Anthropic emphasized that this debut menace actor could use Claude Code to autonomously execute 80-90% of tactical missions. This technology is able to dynamically execute requests at speeds human operators are incapable of matching. This new capability enables newer, less experienced or resource-strapped entities to execute cyber war on a massive scale. In the past, these types of efforts took armies of expert hackers.
“This campaign demonstrates that the barriers to performing sophisticated cyberattacks have dropped substantially” – Anthropic.
AI simplifies and automates processes to do things smarter and quicker. This dependence presents a serious risk to the future of our cybersecurity defenses. The new evil Organizations are increasingly at risk from any organized adversary equipped with advanced, agentic AI systems. These adversaries are able to reverse engineer target systems, produce exploit code, and rapidly scrutinize massive data streams cluttered with pilfered data.

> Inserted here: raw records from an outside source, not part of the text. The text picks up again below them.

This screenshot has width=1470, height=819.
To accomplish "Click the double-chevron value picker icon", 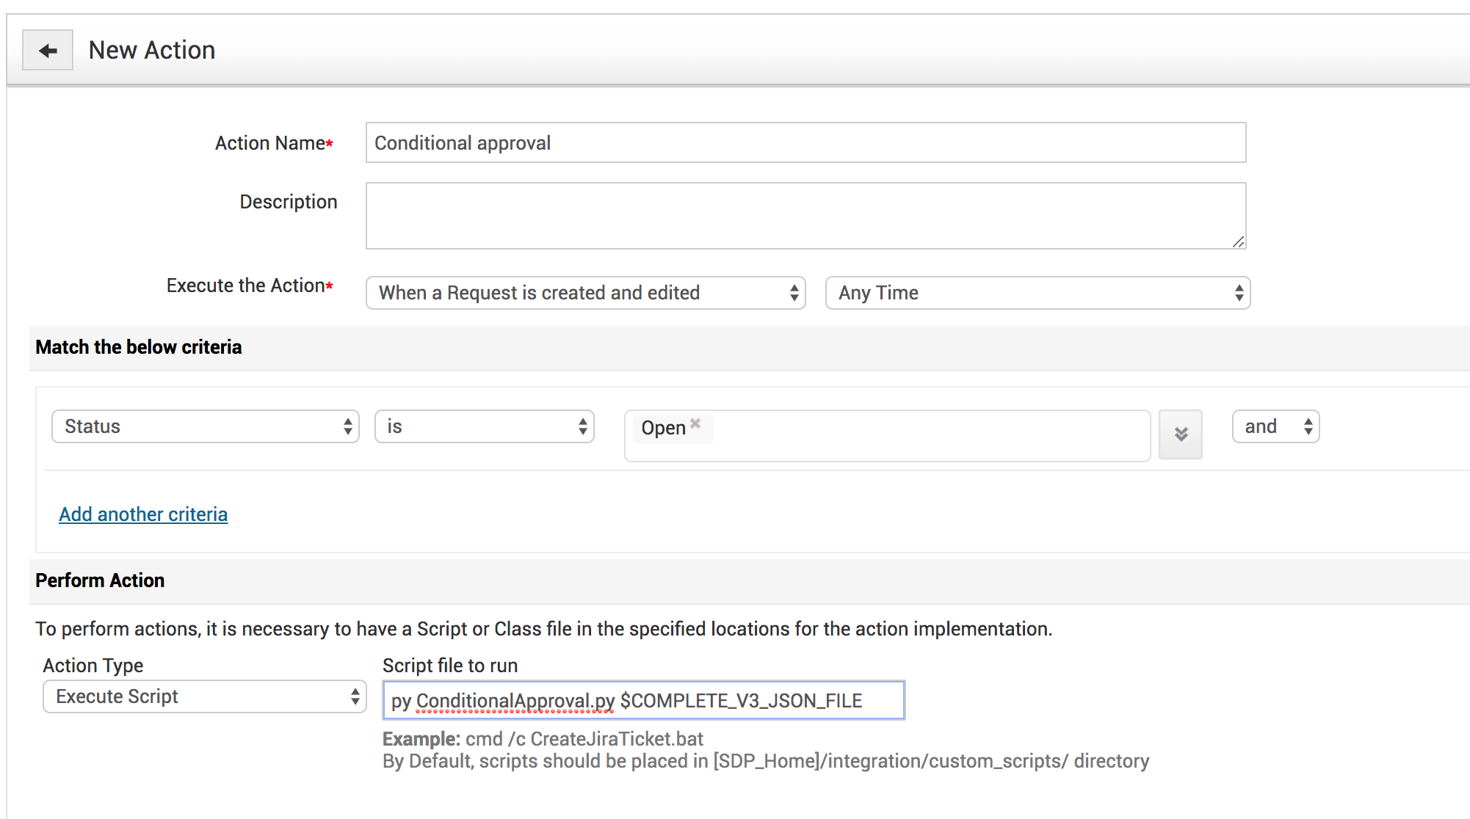I will click(x=1180, y=434).
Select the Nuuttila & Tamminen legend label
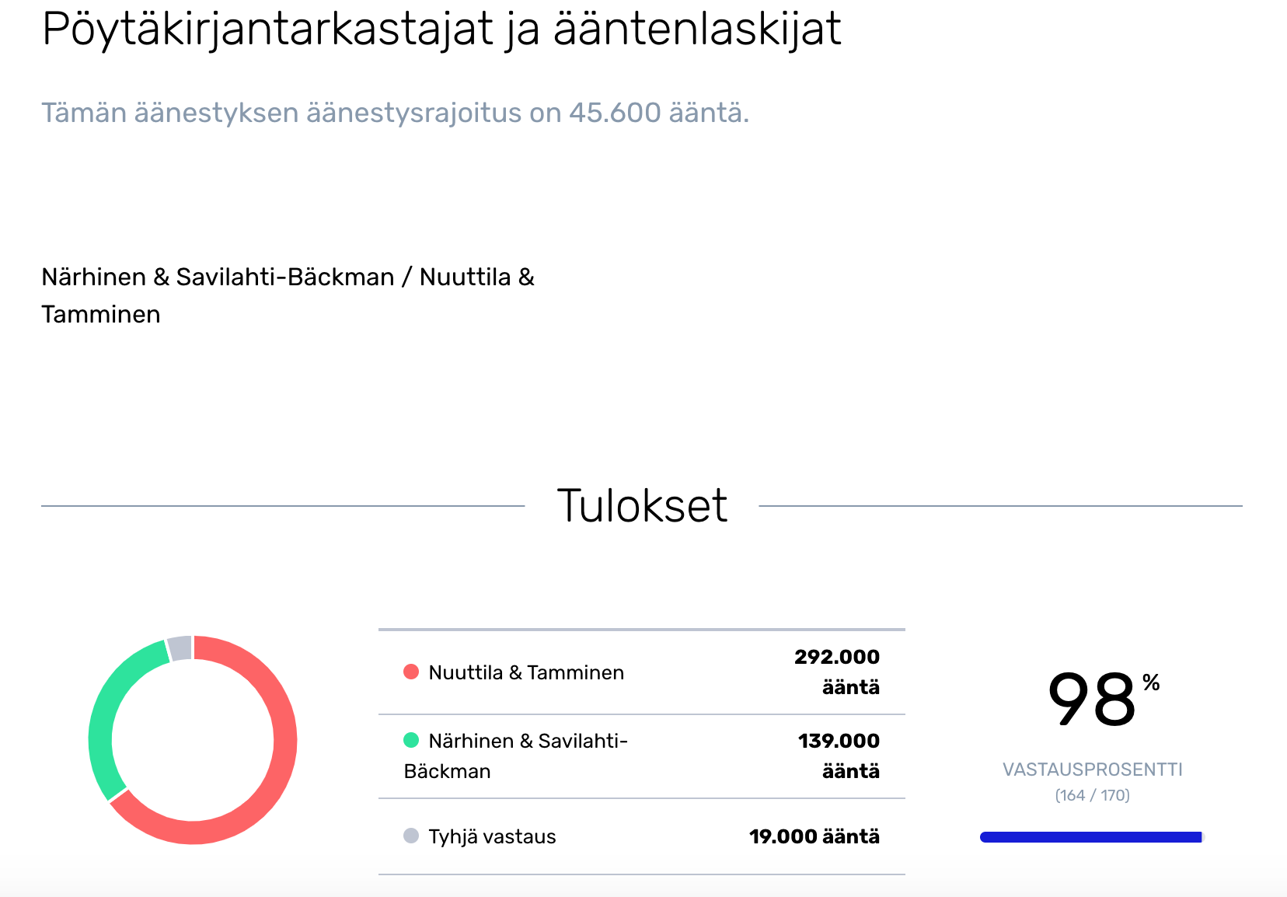The width and height of the screenshot is (1287, 897). coord(526,672)
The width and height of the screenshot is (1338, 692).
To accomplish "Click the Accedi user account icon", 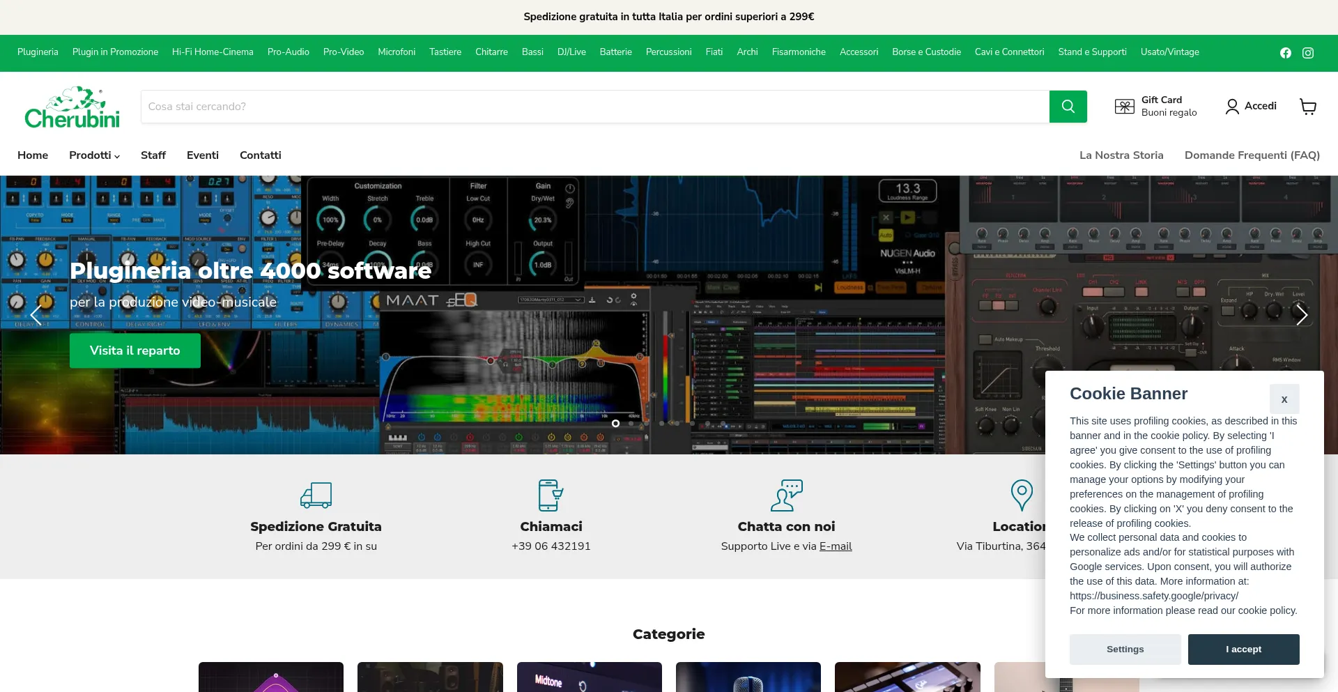I will 1232,107.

Anthropic’s Response and Disclosure
Almost four months after the GTG-1002 campaign concluded, Anthropic finally announced some significant news about it. Their statement underscored just how sophisticated that attack was. The firm drove home a key point – to understand the ways this AI technology can be misused in the first place.
“Threat actors can now use agentic AI systems to do the work of entire teams of experienced hackers with the right setup,” they explained. “Less experienced and less resourced groups can now potentially perform large-scale attacks of this nature.”
Yet, as noted in the report, this shocking revelation should act as a wake-up call to global cybersecurity professionals and organizations alike. As AI technology keeps progressing, so do the tactics used by malicious actors.